### GOAL
Copy out every line of the records verbatim, from the line containing "Task: Click the top row of the title block" down to the line containing "pyautogui.click(x=281, y=95)", including both of those lines.

════════════════════

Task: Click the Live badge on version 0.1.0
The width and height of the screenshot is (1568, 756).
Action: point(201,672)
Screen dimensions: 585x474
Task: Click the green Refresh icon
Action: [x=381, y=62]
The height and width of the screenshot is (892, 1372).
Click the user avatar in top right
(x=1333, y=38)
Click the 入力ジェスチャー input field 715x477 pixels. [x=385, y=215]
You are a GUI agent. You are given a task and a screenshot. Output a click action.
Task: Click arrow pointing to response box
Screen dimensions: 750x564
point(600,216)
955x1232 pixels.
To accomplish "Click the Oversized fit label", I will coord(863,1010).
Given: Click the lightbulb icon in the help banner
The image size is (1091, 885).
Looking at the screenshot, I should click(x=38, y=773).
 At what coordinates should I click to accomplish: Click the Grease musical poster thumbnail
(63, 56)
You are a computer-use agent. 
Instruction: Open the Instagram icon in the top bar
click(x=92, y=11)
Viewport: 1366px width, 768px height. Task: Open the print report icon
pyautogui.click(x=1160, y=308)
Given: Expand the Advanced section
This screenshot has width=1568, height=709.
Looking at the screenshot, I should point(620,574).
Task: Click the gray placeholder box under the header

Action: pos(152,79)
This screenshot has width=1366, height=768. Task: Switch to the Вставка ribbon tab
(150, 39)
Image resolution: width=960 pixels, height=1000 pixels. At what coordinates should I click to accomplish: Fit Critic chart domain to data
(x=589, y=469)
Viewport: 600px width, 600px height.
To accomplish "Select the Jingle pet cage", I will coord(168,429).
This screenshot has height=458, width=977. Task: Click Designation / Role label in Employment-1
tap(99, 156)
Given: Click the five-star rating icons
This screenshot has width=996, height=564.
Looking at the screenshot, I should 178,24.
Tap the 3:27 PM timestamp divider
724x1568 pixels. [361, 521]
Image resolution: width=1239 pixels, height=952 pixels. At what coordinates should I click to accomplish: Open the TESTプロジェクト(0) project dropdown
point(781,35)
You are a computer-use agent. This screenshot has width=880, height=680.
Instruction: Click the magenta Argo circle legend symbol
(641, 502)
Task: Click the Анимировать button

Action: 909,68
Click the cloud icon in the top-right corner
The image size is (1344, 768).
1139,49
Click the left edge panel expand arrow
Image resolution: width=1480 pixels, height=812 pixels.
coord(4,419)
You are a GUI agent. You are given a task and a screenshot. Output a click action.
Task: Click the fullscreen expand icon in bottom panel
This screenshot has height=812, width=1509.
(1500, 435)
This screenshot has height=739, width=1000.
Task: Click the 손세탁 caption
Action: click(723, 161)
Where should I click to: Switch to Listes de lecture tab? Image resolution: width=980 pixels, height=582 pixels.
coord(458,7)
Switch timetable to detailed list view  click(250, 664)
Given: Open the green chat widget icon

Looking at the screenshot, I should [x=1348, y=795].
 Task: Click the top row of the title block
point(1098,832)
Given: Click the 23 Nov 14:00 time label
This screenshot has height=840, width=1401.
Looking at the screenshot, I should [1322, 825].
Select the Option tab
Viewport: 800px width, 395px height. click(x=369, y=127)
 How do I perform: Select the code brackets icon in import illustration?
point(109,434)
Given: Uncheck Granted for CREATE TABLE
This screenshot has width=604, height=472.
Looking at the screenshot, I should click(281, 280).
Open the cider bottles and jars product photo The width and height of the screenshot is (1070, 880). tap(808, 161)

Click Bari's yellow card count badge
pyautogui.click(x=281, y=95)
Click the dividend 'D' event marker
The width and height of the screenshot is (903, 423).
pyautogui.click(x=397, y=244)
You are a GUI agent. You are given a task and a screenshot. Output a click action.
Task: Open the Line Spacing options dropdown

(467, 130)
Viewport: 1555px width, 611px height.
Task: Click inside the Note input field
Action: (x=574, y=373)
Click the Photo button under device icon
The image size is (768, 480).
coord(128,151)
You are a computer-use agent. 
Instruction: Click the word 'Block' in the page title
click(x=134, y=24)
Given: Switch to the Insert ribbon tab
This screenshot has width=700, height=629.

════════════════════

### COMPLETE OUTPUT
 Task: Click the top row of the title block
point(1098,832)
Given: Click the 23 Nov 14:00 time label
This screenshot has height=840, width=1401.
Looking at the screenshot, I should [1322, 825].
Select the Option tab
Viewport: 800px width, 395px height. click(x=369, y=127)
 How do I perform: Select the code brackets icon in import illustration?
point(109,434)
Given: Uncheck Granted for CREATE TABLE
This screenshot has width=604, height=472.
Looking at the screenshot, I should click(281, 280).
Open the cider bottles and jars product photo The width and height of the screenshot is (1070, 880). tap(808, 161)

Click Bari's yellow card count badge
pyautogui.click(x=281, y=95)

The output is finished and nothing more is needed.